§ **WHAT IS BEING ASKED**:
Please state how many lines in the records contain the string "agent", with no words besides the number.

----------------------------------------

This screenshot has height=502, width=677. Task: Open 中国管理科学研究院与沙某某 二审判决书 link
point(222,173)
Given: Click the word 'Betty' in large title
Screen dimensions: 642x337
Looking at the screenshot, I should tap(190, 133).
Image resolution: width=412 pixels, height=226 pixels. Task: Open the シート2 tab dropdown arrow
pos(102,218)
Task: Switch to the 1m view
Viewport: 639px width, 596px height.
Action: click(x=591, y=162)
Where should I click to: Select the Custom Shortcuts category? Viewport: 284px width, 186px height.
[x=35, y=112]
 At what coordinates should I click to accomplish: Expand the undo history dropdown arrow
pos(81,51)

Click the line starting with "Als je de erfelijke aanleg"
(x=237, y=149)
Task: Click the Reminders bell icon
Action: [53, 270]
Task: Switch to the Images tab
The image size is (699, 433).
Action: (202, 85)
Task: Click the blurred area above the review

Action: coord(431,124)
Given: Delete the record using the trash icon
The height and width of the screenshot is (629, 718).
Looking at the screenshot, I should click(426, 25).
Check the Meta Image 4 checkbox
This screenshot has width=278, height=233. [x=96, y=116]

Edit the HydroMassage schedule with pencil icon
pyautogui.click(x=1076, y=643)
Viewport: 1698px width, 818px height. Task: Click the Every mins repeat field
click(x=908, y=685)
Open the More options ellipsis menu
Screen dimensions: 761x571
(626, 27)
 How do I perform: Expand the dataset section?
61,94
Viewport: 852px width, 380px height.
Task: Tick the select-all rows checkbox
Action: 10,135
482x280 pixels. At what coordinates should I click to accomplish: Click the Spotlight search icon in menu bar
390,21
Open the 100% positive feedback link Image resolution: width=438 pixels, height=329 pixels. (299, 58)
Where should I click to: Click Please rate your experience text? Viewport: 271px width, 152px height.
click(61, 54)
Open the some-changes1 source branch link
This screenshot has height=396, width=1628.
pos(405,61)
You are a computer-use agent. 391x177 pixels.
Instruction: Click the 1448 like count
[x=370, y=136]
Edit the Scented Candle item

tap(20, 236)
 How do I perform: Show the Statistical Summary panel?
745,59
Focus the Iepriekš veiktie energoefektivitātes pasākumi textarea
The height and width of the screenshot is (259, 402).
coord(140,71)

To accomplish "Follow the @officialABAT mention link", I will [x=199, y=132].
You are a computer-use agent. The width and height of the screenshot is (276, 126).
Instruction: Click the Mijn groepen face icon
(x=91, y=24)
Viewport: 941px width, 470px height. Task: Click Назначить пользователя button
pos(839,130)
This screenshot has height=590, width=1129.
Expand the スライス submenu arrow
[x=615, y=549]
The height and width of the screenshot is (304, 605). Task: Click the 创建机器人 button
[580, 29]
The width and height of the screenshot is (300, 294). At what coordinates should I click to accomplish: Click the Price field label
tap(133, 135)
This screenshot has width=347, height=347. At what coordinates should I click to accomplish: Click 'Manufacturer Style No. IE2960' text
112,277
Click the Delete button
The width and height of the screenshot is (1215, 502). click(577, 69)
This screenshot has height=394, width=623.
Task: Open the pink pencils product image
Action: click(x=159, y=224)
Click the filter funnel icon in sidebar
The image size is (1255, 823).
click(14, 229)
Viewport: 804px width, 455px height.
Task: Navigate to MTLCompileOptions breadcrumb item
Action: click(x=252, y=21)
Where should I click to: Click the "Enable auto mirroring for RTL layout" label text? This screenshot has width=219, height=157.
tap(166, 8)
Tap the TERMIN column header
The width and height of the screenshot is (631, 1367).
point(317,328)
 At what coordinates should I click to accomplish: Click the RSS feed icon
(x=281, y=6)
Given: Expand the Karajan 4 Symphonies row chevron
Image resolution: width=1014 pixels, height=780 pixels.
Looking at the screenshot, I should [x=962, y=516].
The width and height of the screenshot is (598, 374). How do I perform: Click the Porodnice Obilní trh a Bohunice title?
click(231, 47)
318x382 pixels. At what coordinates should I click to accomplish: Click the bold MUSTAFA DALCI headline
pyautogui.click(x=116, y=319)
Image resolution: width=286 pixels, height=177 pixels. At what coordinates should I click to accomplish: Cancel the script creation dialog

----------------------------------------

§ **EXERCISE OUTPUT**:
2